Import <UIKit/UIGestureRecognizerSubclass.h>
and manually set the state
property as appropriate to the sequence of states you need to simulate. This will cause the added target/action pairs to be called. After each time manually setting the state, you must let the run loop run in order for the messages to be dispatched.

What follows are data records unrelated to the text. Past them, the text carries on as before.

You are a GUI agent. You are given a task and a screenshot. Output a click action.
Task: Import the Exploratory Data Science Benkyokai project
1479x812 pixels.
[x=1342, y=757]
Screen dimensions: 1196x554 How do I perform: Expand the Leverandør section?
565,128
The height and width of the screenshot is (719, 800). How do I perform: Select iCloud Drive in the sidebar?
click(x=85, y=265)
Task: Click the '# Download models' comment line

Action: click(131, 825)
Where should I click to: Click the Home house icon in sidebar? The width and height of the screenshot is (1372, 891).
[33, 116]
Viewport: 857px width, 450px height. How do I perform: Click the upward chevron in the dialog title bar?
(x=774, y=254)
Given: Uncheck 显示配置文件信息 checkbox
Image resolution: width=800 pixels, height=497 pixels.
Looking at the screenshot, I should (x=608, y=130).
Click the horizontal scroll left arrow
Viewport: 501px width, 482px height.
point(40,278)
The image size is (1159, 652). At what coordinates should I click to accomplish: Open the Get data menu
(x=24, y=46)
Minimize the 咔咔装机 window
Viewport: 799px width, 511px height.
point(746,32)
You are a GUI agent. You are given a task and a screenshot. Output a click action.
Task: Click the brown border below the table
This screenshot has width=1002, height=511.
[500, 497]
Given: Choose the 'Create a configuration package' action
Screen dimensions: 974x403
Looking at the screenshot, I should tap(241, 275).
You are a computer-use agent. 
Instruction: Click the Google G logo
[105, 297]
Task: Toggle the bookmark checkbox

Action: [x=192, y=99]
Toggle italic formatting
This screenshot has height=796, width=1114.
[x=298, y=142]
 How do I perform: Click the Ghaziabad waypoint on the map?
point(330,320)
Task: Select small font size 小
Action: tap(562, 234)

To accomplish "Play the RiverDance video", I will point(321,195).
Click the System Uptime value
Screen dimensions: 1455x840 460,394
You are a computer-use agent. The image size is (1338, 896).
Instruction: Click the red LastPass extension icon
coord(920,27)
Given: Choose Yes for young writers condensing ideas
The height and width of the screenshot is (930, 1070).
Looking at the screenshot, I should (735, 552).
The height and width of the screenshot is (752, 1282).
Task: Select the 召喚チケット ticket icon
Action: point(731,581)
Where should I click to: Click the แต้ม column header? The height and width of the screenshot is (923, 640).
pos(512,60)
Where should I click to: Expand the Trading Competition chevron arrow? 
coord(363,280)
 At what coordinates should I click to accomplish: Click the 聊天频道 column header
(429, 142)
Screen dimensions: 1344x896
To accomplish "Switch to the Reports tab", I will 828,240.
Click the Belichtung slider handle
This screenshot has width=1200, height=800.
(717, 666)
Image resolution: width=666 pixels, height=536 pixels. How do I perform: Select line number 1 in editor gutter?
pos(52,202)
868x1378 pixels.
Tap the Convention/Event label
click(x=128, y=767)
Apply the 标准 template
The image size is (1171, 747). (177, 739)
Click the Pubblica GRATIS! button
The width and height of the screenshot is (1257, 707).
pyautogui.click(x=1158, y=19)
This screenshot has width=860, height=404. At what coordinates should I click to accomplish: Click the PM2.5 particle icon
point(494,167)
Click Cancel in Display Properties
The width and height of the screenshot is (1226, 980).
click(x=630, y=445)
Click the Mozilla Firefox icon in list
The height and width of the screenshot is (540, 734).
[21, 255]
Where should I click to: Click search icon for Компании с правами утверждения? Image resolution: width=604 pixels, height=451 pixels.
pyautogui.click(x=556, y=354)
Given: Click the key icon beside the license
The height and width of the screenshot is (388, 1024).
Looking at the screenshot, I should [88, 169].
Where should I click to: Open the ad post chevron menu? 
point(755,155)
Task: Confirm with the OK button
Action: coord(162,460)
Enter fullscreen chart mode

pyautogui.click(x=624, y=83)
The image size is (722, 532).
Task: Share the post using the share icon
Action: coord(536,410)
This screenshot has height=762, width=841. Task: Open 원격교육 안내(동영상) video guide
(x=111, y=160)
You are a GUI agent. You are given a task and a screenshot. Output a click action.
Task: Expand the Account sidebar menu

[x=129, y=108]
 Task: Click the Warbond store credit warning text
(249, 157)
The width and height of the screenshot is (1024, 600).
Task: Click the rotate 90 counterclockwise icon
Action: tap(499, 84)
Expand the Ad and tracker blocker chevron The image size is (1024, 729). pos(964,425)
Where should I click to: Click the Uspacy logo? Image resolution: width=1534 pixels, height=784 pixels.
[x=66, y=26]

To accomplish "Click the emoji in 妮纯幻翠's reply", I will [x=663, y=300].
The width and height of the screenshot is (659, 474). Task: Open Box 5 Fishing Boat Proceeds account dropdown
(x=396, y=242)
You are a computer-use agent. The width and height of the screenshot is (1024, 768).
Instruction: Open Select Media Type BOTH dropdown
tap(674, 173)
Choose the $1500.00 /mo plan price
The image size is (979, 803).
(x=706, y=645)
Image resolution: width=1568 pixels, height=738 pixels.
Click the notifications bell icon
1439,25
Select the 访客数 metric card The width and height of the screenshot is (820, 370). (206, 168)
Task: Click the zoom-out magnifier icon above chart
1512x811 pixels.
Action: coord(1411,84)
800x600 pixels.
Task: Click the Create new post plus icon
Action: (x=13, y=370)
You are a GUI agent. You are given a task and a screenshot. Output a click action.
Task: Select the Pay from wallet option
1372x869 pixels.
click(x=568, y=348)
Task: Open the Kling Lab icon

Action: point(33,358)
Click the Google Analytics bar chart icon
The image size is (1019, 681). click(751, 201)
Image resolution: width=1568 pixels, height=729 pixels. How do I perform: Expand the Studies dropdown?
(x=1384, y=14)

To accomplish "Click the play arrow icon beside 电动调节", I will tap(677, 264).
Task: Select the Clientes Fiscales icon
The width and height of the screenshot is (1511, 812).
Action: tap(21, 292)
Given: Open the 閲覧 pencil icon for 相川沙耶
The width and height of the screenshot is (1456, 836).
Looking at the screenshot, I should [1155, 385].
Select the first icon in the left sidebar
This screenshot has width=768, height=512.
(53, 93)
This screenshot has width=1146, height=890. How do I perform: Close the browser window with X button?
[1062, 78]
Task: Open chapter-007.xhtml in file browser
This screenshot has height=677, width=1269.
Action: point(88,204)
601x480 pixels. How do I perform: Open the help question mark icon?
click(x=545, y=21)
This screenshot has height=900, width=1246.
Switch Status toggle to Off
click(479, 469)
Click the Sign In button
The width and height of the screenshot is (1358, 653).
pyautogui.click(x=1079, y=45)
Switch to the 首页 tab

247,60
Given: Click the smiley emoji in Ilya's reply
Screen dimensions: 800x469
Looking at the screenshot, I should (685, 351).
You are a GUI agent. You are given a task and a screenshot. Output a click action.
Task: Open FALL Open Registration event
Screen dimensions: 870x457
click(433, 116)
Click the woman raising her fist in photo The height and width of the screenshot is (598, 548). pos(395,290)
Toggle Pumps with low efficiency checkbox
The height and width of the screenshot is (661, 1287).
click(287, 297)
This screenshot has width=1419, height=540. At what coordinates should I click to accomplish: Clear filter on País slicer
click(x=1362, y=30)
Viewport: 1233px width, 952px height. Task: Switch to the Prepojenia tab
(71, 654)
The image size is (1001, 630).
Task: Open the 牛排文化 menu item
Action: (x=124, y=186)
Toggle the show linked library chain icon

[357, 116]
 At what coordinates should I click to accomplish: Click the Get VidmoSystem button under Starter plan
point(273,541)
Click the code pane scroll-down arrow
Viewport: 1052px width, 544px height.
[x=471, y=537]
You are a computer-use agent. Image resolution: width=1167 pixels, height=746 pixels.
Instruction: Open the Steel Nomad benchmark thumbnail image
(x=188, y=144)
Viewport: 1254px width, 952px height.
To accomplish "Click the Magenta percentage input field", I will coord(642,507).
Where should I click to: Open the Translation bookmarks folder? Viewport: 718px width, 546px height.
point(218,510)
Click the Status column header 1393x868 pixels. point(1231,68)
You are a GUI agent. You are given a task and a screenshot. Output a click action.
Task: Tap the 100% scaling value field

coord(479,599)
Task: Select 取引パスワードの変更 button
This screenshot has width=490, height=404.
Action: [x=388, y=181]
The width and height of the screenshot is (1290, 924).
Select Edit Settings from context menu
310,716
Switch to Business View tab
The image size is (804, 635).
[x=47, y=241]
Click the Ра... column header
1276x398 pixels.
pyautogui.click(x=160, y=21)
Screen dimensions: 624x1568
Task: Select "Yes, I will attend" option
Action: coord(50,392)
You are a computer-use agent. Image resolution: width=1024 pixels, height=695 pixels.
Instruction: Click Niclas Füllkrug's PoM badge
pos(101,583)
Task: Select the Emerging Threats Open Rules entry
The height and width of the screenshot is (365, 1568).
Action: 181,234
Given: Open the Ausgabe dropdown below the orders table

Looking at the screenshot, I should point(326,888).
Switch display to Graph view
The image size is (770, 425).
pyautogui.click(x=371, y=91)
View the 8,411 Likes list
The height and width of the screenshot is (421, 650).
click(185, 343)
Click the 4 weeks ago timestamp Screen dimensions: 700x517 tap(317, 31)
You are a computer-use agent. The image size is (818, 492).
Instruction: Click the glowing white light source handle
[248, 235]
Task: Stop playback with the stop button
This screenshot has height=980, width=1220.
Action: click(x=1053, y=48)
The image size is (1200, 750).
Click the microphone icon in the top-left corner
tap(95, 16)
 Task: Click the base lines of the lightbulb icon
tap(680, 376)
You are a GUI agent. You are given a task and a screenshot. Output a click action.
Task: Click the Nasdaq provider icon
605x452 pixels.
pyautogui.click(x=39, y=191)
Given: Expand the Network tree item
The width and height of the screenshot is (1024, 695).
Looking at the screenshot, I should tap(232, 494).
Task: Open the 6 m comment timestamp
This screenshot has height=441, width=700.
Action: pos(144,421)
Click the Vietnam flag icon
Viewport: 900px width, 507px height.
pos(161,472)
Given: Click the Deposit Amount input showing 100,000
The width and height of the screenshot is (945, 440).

For the UILongPressGestureRecognizer
, to get the correct sequence of states as is found in an actual, 'touch, hold, drag, release' sequence of gestures, I wrote the following code in a UIViewController
subclass inside viewDidLoad
.:
UILongPressGestureRecognizer *r = [[UILongPressGestureRecognizer alloc] init];
[self.view addGestureRecognizer:r];
[r addTarget:self action:@selector(recognize:)];
r.state = UIGestureRecognizerStateBegan;
[[NSRunLoop mainRunLoop] runUntilDate:[NSDate dateWithTimeIntervalSinceNow:0.01]];
r.state = UIGestureRecognizerStateChanged;
[[NSRunLoop mainRunLoop] runUntilDate:[NSDate dateWithTimeIntervalSinceNow:0.01]];
r.state = UIGestureRecognizerStateEnded;
[[NSRunLoop mainRunLoop] runUntilDate:[NSDate dateWithTimeIntervalSinceNow:0.01]];
[r reset];
I imagine this would be risky in production code (you may wish afterwards to call reset
but I found no difference between doing so or not in my testing), but if your use case is automated testing to verify that the targets and actions have been set correctly this may meet your needs.